* **Supplied data**:
────────────────────────────────────────

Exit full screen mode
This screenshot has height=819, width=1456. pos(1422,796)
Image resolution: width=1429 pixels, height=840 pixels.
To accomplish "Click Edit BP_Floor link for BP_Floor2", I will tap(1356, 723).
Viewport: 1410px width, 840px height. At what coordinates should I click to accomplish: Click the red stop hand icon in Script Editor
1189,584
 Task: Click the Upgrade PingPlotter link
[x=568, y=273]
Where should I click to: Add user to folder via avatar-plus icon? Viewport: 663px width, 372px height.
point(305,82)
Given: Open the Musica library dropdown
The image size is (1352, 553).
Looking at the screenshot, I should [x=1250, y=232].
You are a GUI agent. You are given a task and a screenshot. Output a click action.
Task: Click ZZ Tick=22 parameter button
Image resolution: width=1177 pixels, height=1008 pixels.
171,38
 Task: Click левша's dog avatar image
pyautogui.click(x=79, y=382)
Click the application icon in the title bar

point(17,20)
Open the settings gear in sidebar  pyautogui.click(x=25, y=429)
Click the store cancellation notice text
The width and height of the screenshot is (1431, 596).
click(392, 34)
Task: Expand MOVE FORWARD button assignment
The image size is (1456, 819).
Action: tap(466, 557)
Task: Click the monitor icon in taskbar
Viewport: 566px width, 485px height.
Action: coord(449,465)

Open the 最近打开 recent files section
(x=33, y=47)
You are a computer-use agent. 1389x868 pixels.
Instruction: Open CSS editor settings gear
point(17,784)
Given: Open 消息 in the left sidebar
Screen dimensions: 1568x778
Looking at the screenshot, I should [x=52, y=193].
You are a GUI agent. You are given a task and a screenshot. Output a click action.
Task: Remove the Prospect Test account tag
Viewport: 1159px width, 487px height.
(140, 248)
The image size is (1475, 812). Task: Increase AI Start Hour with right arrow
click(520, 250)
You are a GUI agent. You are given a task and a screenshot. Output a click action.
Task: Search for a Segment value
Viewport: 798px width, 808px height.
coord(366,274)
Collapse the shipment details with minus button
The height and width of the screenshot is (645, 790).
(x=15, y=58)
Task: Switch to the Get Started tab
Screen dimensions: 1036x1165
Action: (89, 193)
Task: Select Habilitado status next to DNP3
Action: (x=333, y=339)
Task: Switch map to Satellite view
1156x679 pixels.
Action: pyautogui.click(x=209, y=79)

────────────────────────────────────────

* **Instruction**:
Rewrite the rows above as a JSON list of strings, one string per line with blank lines omitted, starting at the line containing "Viewport: 1410px width, 840px" and ending at the line containing "Looking at the screenshot, I should [x=1250, y=232].".

* **Final answer**:
[
  "Viewport: 1410px width, 840px height. At what coordinates should I click to accomplish: Click the red stop hand icon in Script Editor",
  "1189,584",
  " Task: Click the Upgrade PingPlotter link",
  "[x=568, y=273]",
  "Where should I click to: Add user to folder via avatar-plus icon? Viewport: 663px width, 372px height.",
  "point(305,82)",
  "Given: Open the Musica library dropdown",
  "The image size is (1352, 553).",
  "Looking at the screenshot, I should [x=1250, y=232]."
]